Гастингс, которому 14 марта пришлось оправдываться в нижней палате, испугавшись, что его могут привлечь к ответственности за дачу взятки судье, стал от всего отпираться. В анонимном рукописном дневнике заседаний палаты общин, хранящемся в Queen’s College в Оксфорде (издан в 1766 году), читаем: «Сэр Джордж Гастингс начисто отрицал, что когда-либо советовал мистеру Обри дать лорду-канцлеру сто фунтов, но сказал, что действительно дал нынешнему лорду-канцлеру коробочку, но не знает, что в ней было (заметим, Гастингс употребил настоящее время: «he knows not what was in it», т. е. спустя два с лишним года после описываемого события он так и не выяснил, что же было в коробочке. – И. Д.), и что, когда он дал ее [коробочку] лорду-канцлеру, он сказал его милости, что мистер Обри был его [Гастингса] щедрым клиентом и поэтому он думает, что это его [Гастингса] обязанность выразить таким образом свою признательность его милости (т. е. Бэкону. – И. Д.), прося его милость, не откладывая, рассмотреть дело этого бедолаги; его милость принял ее [коробочку], сказав, что этого слишком много»[1095]. Получается, если верить Гастингсу, что он теплым июльским днем 1618 года[1096] принес Бэкону от Обри коробочку неизвестно с чем и заявил лорду-канцлеру, что это неизвестно что есть благодарность от его (Гастингса) «щедрого клиента» за скорейшее повторное рассмотрение дела этого клиента в Канцлерском суде, после чего Бэкон, не открывая коробочку, сказал, что «этого слишком много», но сдачу, заметим, не дал. Причем, повторяю, из рассказа Гастингса следует, что в течение двух с лишним лет он оставался в полном неведении о содержимом принесенной им коробочки. Эта версия событий имела цель оправдать всех: и Обри («я полагаю, никто не страдал больше [Обри] от несправедливости, и ныне он хочет выйти из Чистилища»[1097]), и, в какой-то мере, Бэкона, и, разумеется, самого Гастингса.

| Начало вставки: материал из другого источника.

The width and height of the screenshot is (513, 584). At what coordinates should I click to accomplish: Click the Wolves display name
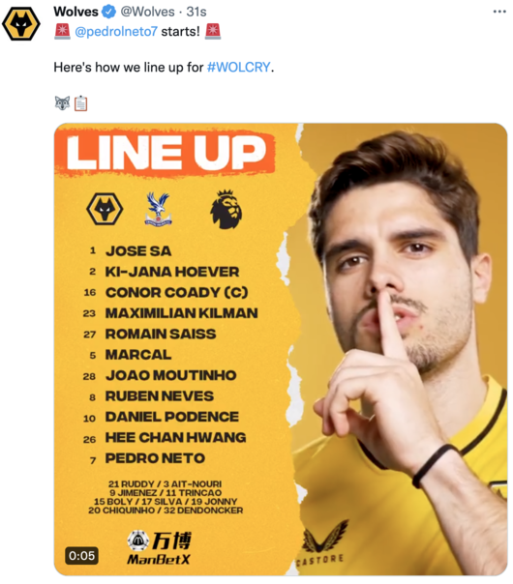pos(75,12)
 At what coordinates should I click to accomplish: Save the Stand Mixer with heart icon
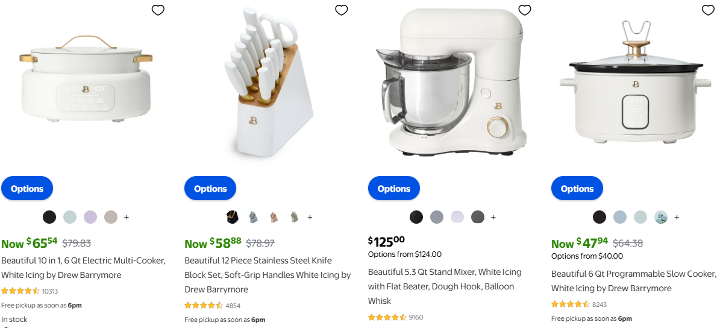click(525, 10)
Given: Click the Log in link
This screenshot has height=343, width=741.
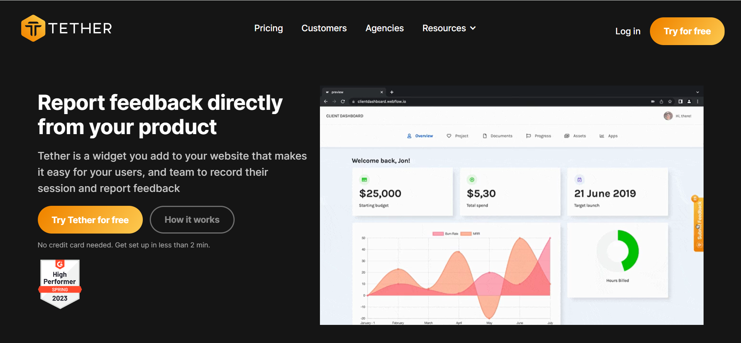Looking at the screenshot, I should 628,31.
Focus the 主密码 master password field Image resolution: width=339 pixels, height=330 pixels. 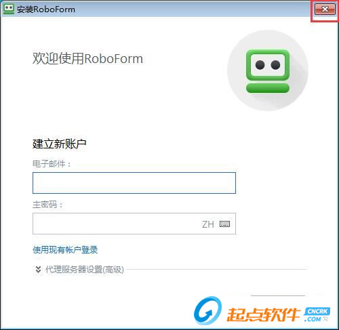(x=134, y=224)
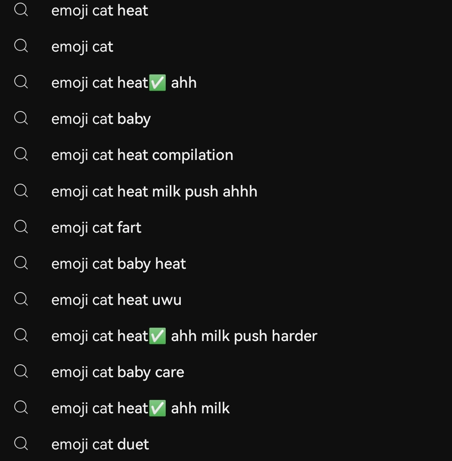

Вечером 14 марта друг Бэкона коммонер Уильям Кэвендиш (W. Cavendish, 2nd Earl of Devonshire; ок. 1591–1628) приехал в Йорк-хаус к болеющему Бэкону и рассказал ему о событиях в нижней палате. В тот же вечер сэр Фрэнсис написал Бекингему: «Ваша милость упомянули о Чистилище. Я сейчас нахожусь в нем, но мой дух спокоен… Я знаю, что у меня чистые руки и чистое сердце и, я надеюсь, чистый дом для моих друзей или слуг. Но и сам Иов, или какой-либо другой наисправедливейший судья, при такой охоте за свидетельствами (matters) против него, какая была начата в отношении меня, может в течение некоторого времени казаться бесчестным, особенно если мишень занимает высокое положение, а вся охота сводится к обвинению. По правде говоря, если это все и является сутью поста канцлера, то никто не пожелал бы подобрать государственную печать, даже если бы она валялась на пустоше Хенслоу-Хиз. Однако я уверен, что король или ваша милость тем или иным способом положат конец этим [моим] невзгодам»[1098].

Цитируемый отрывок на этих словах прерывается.